The Great Divide
The biggest challenge facing the church today – and what we can do about it...
‘The words “ministry” and “calling” are often applied to people in paid Christian work, but I apply them to my role as a businesswoman. I want to encourage others to ask: “Where am I called, where do I minister?” It might be in the classroom. It might be in the swimming pool. For me, my frontline is in the boardroom of businesses in the UK.’
So says Joëlle Warren MBE, who founded and now chairs executive search firm Warren Partners. Her CV is extensive and varied: as well as working with boards across the public, private, and voluntary sectors, in 2019 she led the Crown Nominations Commission for the appointment of the Archbishop of York. She also serves as Her Majesty’s Vice-Lord Lieutenant for Cheshire. It’s fair to say she knows a bit about living out your faith in every sphere of life.
‘Jesus calls us to go and represent him out in the world,’ she says. ‘We’re sometimes sent to places where there’s darkness – if we as Christians aren’t shining his light, it won’t be shining.’
The idea that God has work for us to do out in his world might seem obvious. But for many Christians, it’s not something we hear clearly expressed in church. That’s why we at LICC published The Great Divide in 2010, challenging the lie of the ‘sacred-secular divide’ – the feeling among Christians that some parts of life (Sunday services, church activities) are important to God but others (work, study, sport, hobbies) are irrelevant.

::::::::

* _Task description_: Continue the article about the sacred-secular divide, starting after its last sentence. The listing that comes next has no connection to the article about the sacred-secular divide.

* _Data shown_:
::::::::

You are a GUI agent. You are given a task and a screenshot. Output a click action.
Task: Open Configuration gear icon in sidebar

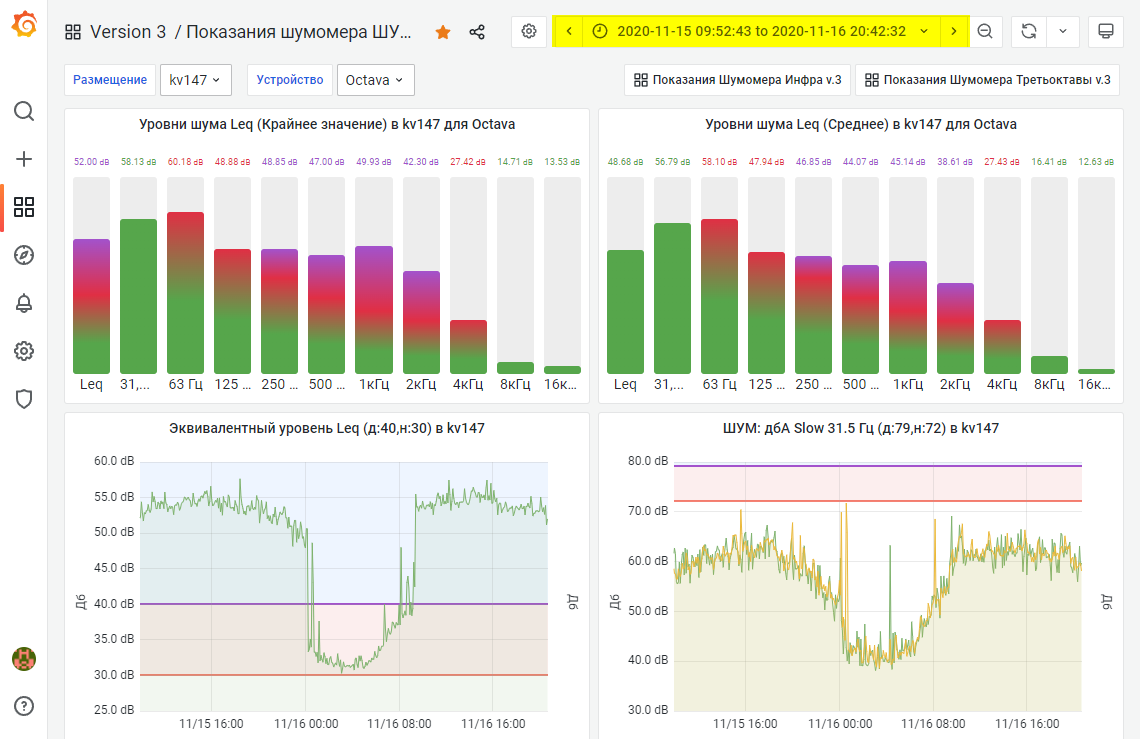coord(24,351)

::::::::

* _Answer to this problem_:
Eleven years later, The Great Divide’s message has reached thousands of churches and helped release tens of thousands of Christians into frontline mission – not least when Scripture Union sent it to all 75,000 of their subscribers. Now, to build on that progress, The Great Divide has been updated and redesigned for a new generation. Joëlle spoke at the launch event in June – and doesn’t mince words when it comes to the sacred-secular divide.
‘In a recent meeting about a church project led by lay people, someone asked me: “Why is this project happening without a clergy representative? We need the grassroots of the church here!” I was shocked – it doesn’t get much more grassroots than the laity. We need a perspective shift on who the church is and where its mission takes place.
‘We all have a part to play in changing that culture. It’s easy to think: “I’m on the rotas for kids’ church and washing up, so I’ve done my bit.” Our churches need rota volunteers – of course! But the real challenge is to do your bit when you’re under pressure on Monday. That’s the call we’ve received as followers of Christ.’
Joëlle practises what she preaches. ‘I aim to instil Jesus’ command to “do to others what you would have them do to you” in the culture of my business, which is made up of all faiths and none,’ she explains.
‘For example, we ask for payment within 14 days. Do we always get that? No! But when we’re invoiced, we always pay within the agreed time. It costs us, but it’s the right thing to do. Our suppliers are treated as we want to be treated, and the relationships are really strong.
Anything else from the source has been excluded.